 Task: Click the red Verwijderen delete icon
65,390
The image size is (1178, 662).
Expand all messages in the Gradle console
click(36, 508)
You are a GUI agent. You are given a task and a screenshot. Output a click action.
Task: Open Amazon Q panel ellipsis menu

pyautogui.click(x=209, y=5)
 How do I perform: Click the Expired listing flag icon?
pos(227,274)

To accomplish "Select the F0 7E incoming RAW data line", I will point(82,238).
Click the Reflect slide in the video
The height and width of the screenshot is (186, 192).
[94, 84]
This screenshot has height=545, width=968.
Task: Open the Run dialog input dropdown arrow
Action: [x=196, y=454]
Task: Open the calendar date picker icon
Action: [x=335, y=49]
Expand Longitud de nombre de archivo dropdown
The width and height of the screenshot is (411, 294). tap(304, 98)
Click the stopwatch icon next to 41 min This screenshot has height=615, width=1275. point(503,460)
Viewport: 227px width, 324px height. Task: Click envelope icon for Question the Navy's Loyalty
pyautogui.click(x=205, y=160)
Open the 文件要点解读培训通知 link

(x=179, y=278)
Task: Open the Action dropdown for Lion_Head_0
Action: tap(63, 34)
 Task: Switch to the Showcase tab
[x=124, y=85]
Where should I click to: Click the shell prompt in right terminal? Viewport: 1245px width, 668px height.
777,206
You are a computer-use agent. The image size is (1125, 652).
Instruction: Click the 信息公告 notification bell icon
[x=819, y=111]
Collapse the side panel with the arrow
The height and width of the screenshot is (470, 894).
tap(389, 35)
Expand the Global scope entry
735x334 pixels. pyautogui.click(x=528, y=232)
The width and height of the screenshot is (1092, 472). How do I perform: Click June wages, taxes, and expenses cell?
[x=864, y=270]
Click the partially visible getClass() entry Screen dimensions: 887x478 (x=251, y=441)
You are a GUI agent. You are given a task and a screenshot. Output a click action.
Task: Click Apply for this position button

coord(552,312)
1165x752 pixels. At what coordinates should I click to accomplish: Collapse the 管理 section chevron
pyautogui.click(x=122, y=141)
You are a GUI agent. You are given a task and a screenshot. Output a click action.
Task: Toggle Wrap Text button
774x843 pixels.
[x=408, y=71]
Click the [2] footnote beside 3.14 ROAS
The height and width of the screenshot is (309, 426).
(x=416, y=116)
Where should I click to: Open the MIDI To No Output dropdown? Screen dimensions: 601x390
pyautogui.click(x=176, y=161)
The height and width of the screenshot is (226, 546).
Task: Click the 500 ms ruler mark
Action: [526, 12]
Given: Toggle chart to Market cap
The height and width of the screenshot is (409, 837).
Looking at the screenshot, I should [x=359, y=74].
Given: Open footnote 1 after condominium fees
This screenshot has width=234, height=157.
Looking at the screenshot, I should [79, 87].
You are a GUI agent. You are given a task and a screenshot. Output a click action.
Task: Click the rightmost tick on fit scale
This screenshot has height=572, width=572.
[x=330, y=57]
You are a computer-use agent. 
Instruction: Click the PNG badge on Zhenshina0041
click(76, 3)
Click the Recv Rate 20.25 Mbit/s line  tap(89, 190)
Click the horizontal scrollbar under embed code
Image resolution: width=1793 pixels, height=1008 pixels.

* **WRITTEN REQUEST**:
Copy out word for word the lines in the records above that start at the line containing "Where should I click to: Open" and end at the line containing "Action: [526, 12]", including both of those lines.

* **SOLVED EXERCISE**:
Where should I click to: Open the MIDI To No Output dropdown? Screen dimensions: 601x390
pyautogui.click(x=176, y=161)
The height and width of the screenshot is (226, 546).
Task: Click the 500 ms ruler mark
Action: [526, 12]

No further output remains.